The bus journey to Paris was long and slow, frequently interrupted by roaming sheep, goats, and even a family of ducks, who insisted on crossing the road in single file.

Everyone on the bus thought it charming, but Daphné just wanted to get to Paris. She knew there was something waiting for her there, but what it was, she wasn’t sure.

The only highlight was a women’s magazine that a woman had left on her seat after she had departed the bus. Such a luxury wasn’t in Daphné’s budget and the trip went quickly while she read every article and studied every picture.

When the bus arrived in Paris, it was after lunch and Daphné was tired, grimy and hungry, but she knew she didn’t have time to waste. Work was hard to come by in Paris and, as Anna Karpinski had said in her letter to Daphné, only the tenacious survived, but Daphné didn’t plan on just surviving, she wanted to thrive in the city.

Of course Anna and her husband Max were tenacious enough to have survived the war in hiding and make a life in Paris, but when Daphné arrived at their tiny shop, and she saw shabby state of their establishment and how rough the neighbourhood was, she wondered if life in Paris was as wonderful as the magazines she read at the village store claimed.

‘Daphné,’ cried Max, as she opened the door to the store, her eyes adjusting to the darkness.

‘Max,’ she said warmly and let him embrace her like her father would have.

Anna and Max had moved from house to house for three years during the war and often slept in barns or cellars. They never complained, and always worried for those who were protecting them.

It was Anna who comforted Chantal when the telegram arrived informing them that Daphné’s father had died.
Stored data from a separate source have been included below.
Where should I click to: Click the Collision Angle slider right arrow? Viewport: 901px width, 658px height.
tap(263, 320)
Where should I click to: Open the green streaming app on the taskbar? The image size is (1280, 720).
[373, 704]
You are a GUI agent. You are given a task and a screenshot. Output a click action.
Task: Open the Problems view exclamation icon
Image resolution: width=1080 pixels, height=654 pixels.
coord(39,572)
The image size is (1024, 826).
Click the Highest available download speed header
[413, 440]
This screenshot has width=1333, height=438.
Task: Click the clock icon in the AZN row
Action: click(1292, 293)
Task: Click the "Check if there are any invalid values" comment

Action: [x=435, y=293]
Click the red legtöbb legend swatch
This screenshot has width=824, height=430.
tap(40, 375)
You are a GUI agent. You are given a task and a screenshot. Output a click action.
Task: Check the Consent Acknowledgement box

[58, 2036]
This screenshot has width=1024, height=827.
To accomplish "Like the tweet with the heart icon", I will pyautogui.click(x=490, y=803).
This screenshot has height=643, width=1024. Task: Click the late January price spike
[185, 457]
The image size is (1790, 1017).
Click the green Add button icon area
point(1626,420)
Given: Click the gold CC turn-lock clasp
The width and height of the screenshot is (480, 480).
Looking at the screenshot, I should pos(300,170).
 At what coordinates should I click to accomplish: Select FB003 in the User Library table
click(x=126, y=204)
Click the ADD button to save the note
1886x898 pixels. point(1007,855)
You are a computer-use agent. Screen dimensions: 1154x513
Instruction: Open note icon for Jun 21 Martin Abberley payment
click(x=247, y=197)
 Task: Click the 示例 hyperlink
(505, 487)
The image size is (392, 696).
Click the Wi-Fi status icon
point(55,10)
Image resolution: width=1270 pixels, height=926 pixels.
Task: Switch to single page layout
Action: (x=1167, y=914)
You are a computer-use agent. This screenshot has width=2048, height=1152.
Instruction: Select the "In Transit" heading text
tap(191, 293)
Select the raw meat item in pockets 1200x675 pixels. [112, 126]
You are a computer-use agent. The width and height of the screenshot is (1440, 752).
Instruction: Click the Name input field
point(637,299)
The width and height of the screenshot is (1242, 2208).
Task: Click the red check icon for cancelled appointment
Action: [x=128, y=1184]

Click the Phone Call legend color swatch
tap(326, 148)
It was Max who suggested goats to Chantal, and Anna who taught Chantal how to milk them and make the soap. The oil they needed was hard to come by at the end of the war, so they improvised with lard but it worked, and with some sweet lavender from Chantal’s own garden, they had something she could sell on the side of road.

‘Anna, Anna,’ Max cried up the slim staircase, and Daphné looked around the store.

Dark and dreary, filled with a few cabinets of stock, and a curtain behind to separate the back room from the store, Daphné thought this was no place she would want to buy jewellery, yet she knew Max’s work and it was beautiful.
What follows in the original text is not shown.